■ Task requirements: Reproduce every entry precisely as written.

(Stored items)
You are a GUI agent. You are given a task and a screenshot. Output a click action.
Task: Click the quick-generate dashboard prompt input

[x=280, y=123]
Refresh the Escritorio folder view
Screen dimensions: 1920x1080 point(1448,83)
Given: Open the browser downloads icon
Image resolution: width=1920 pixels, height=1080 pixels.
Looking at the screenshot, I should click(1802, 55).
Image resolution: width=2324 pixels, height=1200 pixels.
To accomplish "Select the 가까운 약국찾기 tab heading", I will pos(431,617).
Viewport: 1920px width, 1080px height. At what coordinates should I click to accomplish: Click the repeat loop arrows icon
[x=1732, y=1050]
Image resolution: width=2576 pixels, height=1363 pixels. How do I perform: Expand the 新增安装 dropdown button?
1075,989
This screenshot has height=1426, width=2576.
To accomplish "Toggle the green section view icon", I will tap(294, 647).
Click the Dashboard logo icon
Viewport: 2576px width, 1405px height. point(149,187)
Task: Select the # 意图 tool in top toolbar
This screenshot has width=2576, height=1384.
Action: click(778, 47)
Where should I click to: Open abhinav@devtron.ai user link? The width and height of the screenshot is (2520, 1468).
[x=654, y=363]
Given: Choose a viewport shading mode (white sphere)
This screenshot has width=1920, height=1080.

■ Problem solution:
You are a GUI agent. You are given a task and a screenshot. Output a click action.
Task: Click the quick-generate dashboard prompt input

[x=280, y=123]
Refresh the Escritorio folder view
Screen dimensions: 1920x1080 point(1448,83)
Given: Open the browser downloads icon
Image resolution: width=1920 pixels, height=1080 pixels.
Looking at the screenshot, I should click(1802, 55).
Image resolution: width=2324 pixels, height=1200 pixels.
To accomplish "Select the 가까운 약국찾기 tab heading", I will pos(431,617).
Viewport: 1920px width, 1080px height. At what coordinates should I click to accomplish: Click the repeat loop arrows icon
[x=1732, y=1050]
Image resolution: width=2576 pixels, height=1363 pixels. How do I perform: Expand the 新增安装 dropdown button?
1075,989
This screenshot has height=1426, width=2576.
To accomplish "Toggle the green section view icon", I will tap(294, 647).
Click the Dashboard logo icon
Viewport: 2576px width, 1405px height. point(149,187)
Task: Select the # 意图 tool in top toolbar
This screenshot has width=2576, height=1384.
Action: click(778, 47)
Where should I click to: Open abhinav@devtron.ai user link? The width and height of the screenshot is (2520, 1468).
[x=654, y=363]
Given: Choose a viewport shading mode (white sphere)
This screenshot has width=1920, height=1080.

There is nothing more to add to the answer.